My scarf won’t win any prizes, but  that doesn’t matter, because I’m still in that state of neophyte grace in which anything I make merits praise. It’s not that I did a good job, but that I did it at all. I mean, this is the first thing I’ve ever knitted! Isn’t it long?

Perhaps that is why I am loath to finish it and begin a second project, which as such could be placed under greater scrutiny and judged more severely.

The other day I brought my knitting over to Laura’s, and we sat and talked over our needlework, as women have done for thousands of years, and so doing solved a great many of the world’s problems. We might have solved more, but at intervals we had to cease all activity and pay careful attention to the antics of Sonny, Laura’s favorite soap opera personality.

“Wait, wait, here’s Sonny!”

Aiming the remote at the set in an imperious manner, Laura increases the volume, and we hear Sonny and his wife speaking with great intensity, but very slowly, as if the director had told them they needed to stall around because the script — unlike my scarf — wasn’t long enough.

I must say, Sonny is intriguing, sort of a cross between a good guy and a bad guy. Soaps feature well-dressed, beautiful and shockingly wicked  characters. No wonder people get hooked on them.

I find them boring though because everybody in soaps talks so slowly, so haltingly.
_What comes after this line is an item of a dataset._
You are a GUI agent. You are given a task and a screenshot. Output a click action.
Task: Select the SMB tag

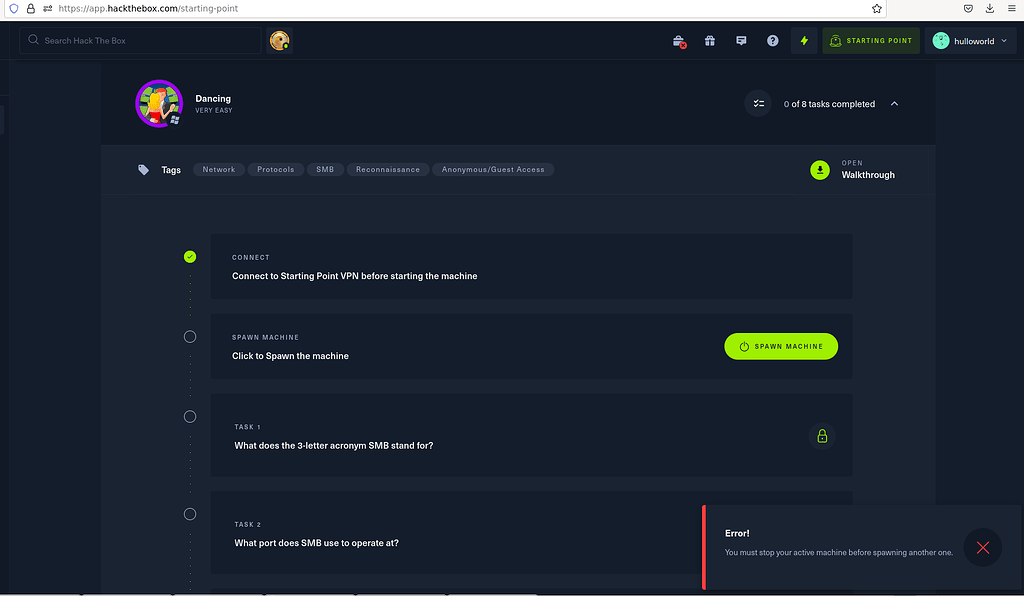coord(325,169)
If you turn on the television and hear someone murmuring “Did Etienne... speak to... Alphonse... about the....


You know immediately that you have unwittingly tuned into a soap opera. You also know that you can skip this episode entirely and tune in again same time, different day — maybe next month — and still the question will be unresolved.
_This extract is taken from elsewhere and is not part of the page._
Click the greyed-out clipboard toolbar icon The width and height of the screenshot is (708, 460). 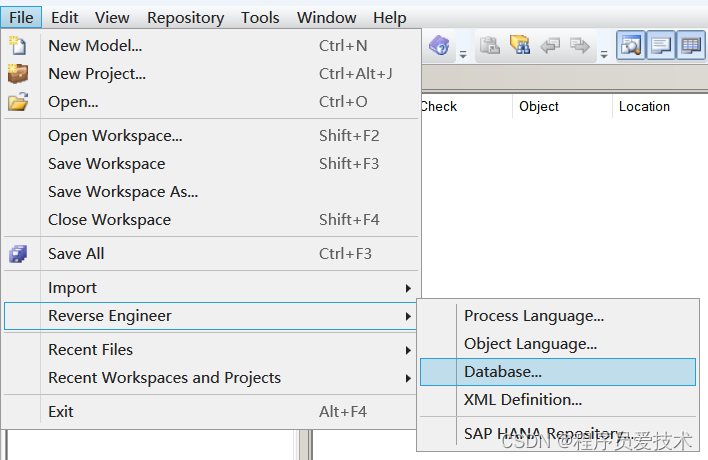[490, 46]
You also know immediately when you tune into a hard-hitting news commentary. News commentators speak in a self-important, serious way, lowering their voices several octaves. They talk faster, more loudly and less intimately than soap actors, and they maintain eye contact with the camera, something a soap star seldom does. Women commentators, I think, have trouble knowing how much to smile. Nobody wants to be sounding shrill on the news.
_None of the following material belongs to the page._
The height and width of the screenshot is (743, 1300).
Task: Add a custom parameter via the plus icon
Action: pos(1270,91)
Even when they have nothing much to say, news commentators and weather persons manage to make it sound urgent, as if to tell us, “All right, you guys, this isn’t funny. There are some pretty up-to-the minute, hard-hitting issues out there and we’ll tell you what they are right after this message.” Then they put off telling you for as many hours as they possibly can, unless they think some other network is about to scoop them.

And why are they called commentators instead of commenters? Adding that extra syllable to “comment”  makes the title sound more important and weighty. Things can only get worse from here.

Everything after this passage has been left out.